人間が嫌いなディーチェも、トーマスのことは認めているのか、それとも何か別の感情があるのか、彼が後ろにいることは当たり前のようで、気にもしていなかった。
「今日はそれを言いにきただけよ!」
ようやくユノから離れたディーチェが、ふん、とマークに言い放つ。一応、マークのことも認めてはくれているようである。
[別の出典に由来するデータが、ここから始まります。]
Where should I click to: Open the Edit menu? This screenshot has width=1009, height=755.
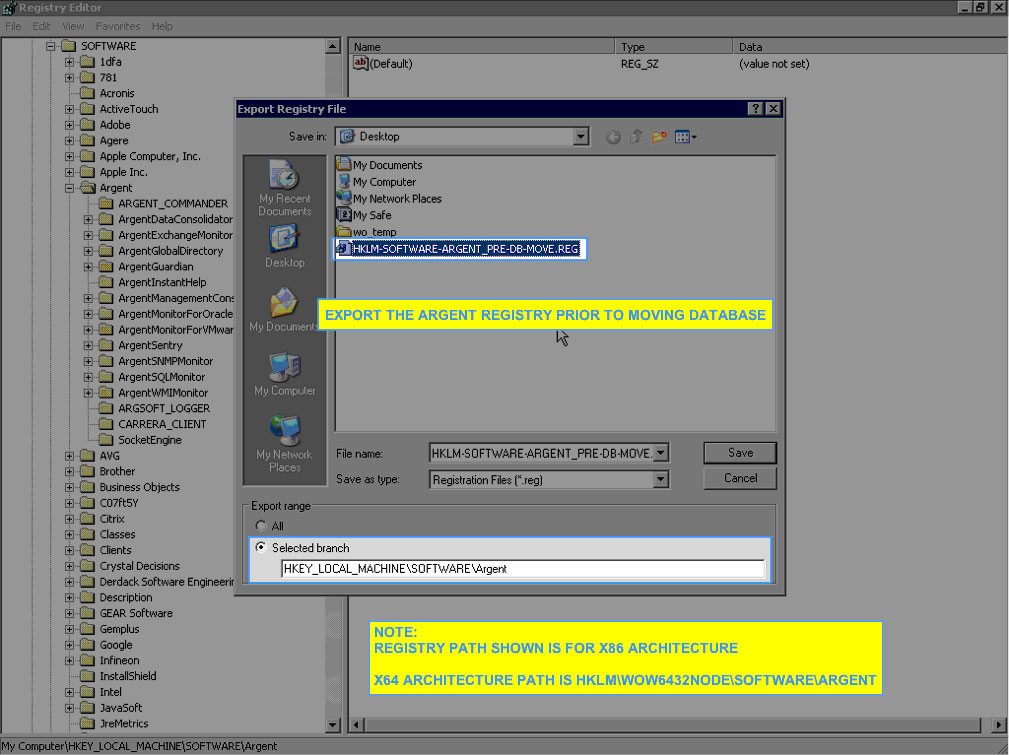tap(41, 26)
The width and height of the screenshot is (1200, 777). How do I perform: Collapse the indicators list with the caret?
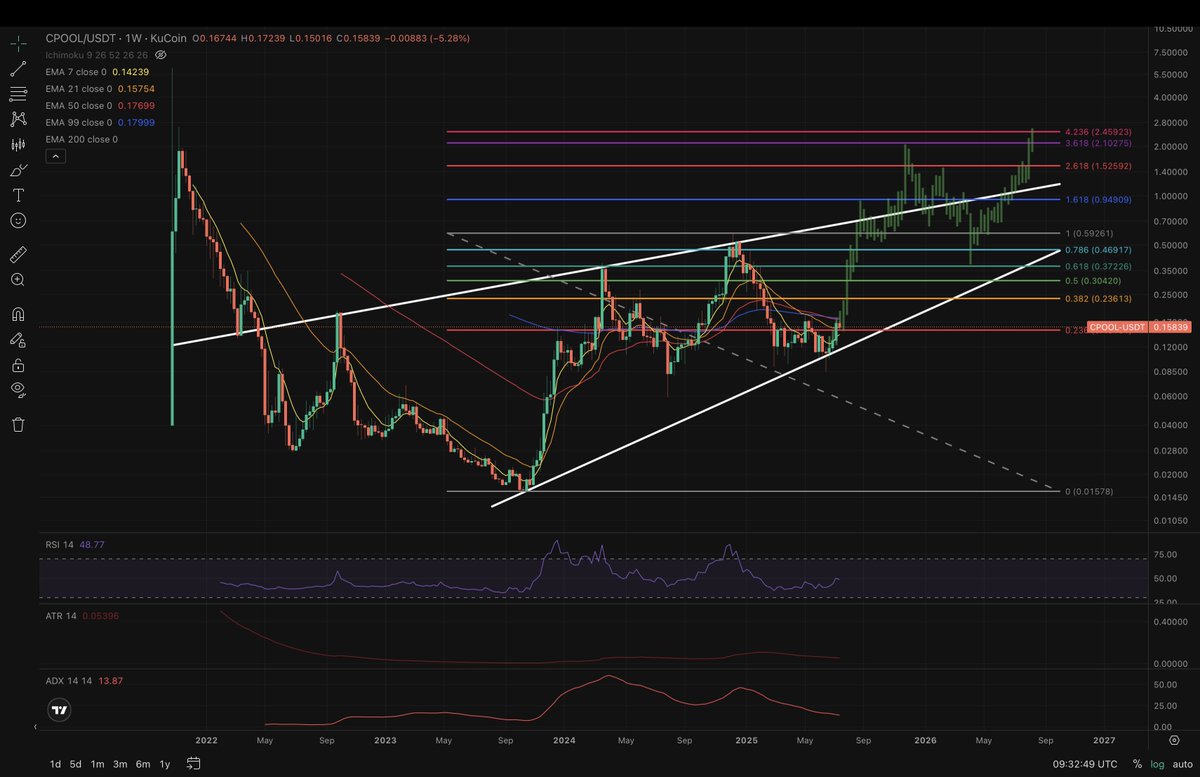(56, 155)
「ディーチェさん、本当はもっと伝えたいことがあるのでは?」
トーマスが深い笑みを浮かべれば、ディーチェは目を見開いて
「そ、そんなわけないでしょう! 別に、あ、あんたの本なんか、これっぽっちも期待なんてしてないわよ!」
と聞かれてもいないことを口走った。
「ディーチェさんは、素直になれないところがあるんです。特に、人間相手には」
トーマスが小さくマークに耳打ちすると、ディーチェはそんなトーマスをにらみつけた。
「聞こえてるわよ!」
ディーチェの剣呑な瞳は、トーマスに向けられる時だけはどこか穏やかだ。同じ表情であっても、マークを見ている時とは少し目の色が違うような気がする。
ユノは、あら、とそんなディーチェを見守った。
「それにしても、本とは、また大きく出ましたね。国を敵に回すようなものです」
トーマスの仕切り直した言葉に、ユノとディーチェは顔を見合わせた。今回のことに関して言えば、ことの重大さをわかっているのは、どちらかといえば、魔女よりも人である。
「何か伝手があるんですか?」
普通なら、そう考えるだろう。マークの発言は、本当に命がけで達成されるものなのだ。
「いいえ。実は、過去に出版社とは色々とありまして。今のところは目星もついてないんです」
出版の目途すら、しばらくは立てられそうもない。ふつうの物語ならともかく、魔法や魔女が出てくるのであれば、なおさらだ。
「それでも、マークさんは本を出されるのですね」
マークはうなずく。
「それが、僕の命を救っていただいたユノさんとの、等価交換なんです」
マークの言葉に、トーマスはふっと柔らかな笑みを浮かべて、なるほど、とうなずいた。